● **Extrait du document**:
+ + + + + + +

Sous prétexte de sécurité routière, l’État de Floride exige la suppression des peintures sur la chaussée, visant en particulier le symbole de la communauté LGBT.
Le secrétaire américain aux Transports (DOT), Sean Duffy, a publié en juin dernier une directive demandant aux gouverneurs d’identifier les problèmes de sécurité routière. La veille, le secrétaire adjoint du département des Transports de Floride (FDOT) avait diffusé une instruction similaire, ciblant spécifiquement les peintures murales réalisées sur la chaussée. Il donnait alors soixante jours aux villes pour supprimer toutes ces créations, afin de rendre les routes « neutres » et exclusivement dédiées à la circulation. Les seuls marquages autorisés demeurent ceux prévus par la signalisation routière.
Les municipalités ont réagi diversement. Certaines, comme Boynton Beach ou Orlando, ont choisi de se conformer à la directive. D’autres, comme Key West, ont manifesté leur opposition en organisant notamment un « Rainbow Rally » en soutien aux passages piétons arc-en-ciel, symbole de la communauté homosexuelle. St. Petersburg, de son côté, a engagé des discussions avec l’État afin d’obtenir des dérogations pour certaines installations. Mais ces collectivités se trouvent sous la menace de sanctions financières : le gouverneur conditionne le maintien des subventions destinées à l’entretien des routes au respect de la directive.
Les motifs avancés par le FDOT sont essentiellement liés à la sécurité. L’administration estime que les peintures sur la chaussée perturbent conducteurs et piétons. Ces arguments ont été contestés : une étude menée en 2022 par Bloomberg Philanthropies sur 17 intersections équipées de fresques au sol révélait une baisse de 50 % des accidents concernant piétons et cyclistes et une diminution globale de 17 % du nombre d’accidents. L’argument des perturbations pour les véhicules sans chauffeur a également été avancé, mais des recherches ont montré que ces systèmes sont tout autant perturbés par d’autres éléments urbains (mobilier, signalétique, etc.).

+ + + + + + +

● **Consigne écrite A**: D'après l'extrait, de combien de jours les villes disposaient-elles pour supprimer les peintures sur la chaussée ?
● **Consigne écrite B**: Recopiez mot pour mot, s'il vous plaît, le passage de l'extrait qui commence aux mots « Les motifs avancés » et s'arrête après « (mobilier, signalétique, etc.). ».

● **Segment de données**:
+ + + + + + +

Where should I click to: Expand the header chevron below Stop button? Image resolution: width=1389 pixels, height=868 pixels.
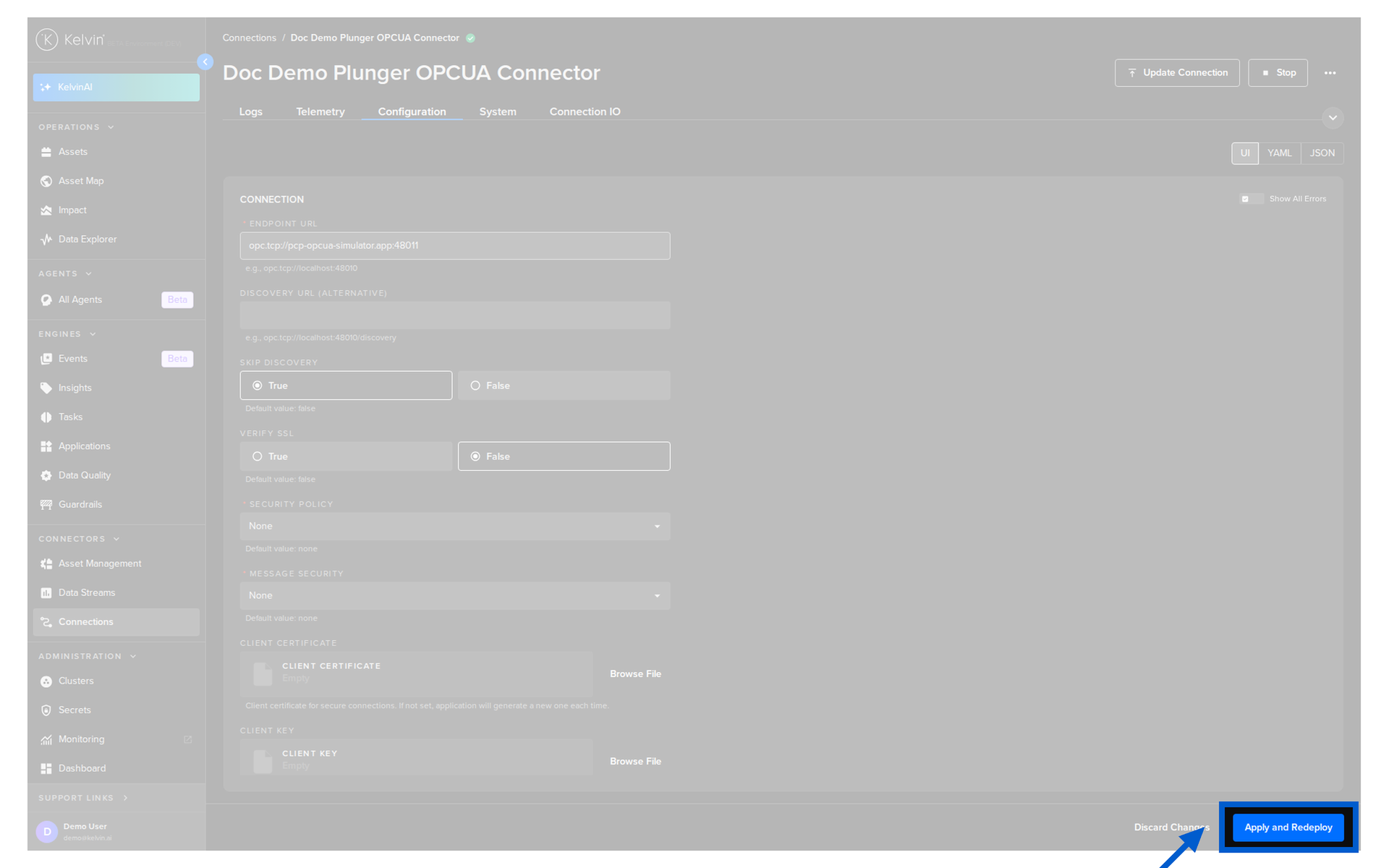[x=1333, y=118]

+ + + + + + +

● **Réponse complète A**: Soixante jours.

● **Réponse complète B**:
Les motifs avancés par le FDOT sont essentiellement liés à la sécurité. L’administration estime que les peintures sur la chaussée perturbent conducteurs et piétons. Ces arguments ont été contestés : une étude menée en 2022 par Bloomberg Philanthropies sur 17 intersections équipées de fresques au sol révélait une baisse de 50 % des accidents concernant piétons et cyclistes et une diminution globale de 17 % du nombre d’accidents. L’argument des perturbations pour les véhicules sans chauffeur a également été avancé, mais des recherches ont montré que ces systèmes sont tout autant perturbés par d’autres éléments urbains (mobilier, signalétique, etc.).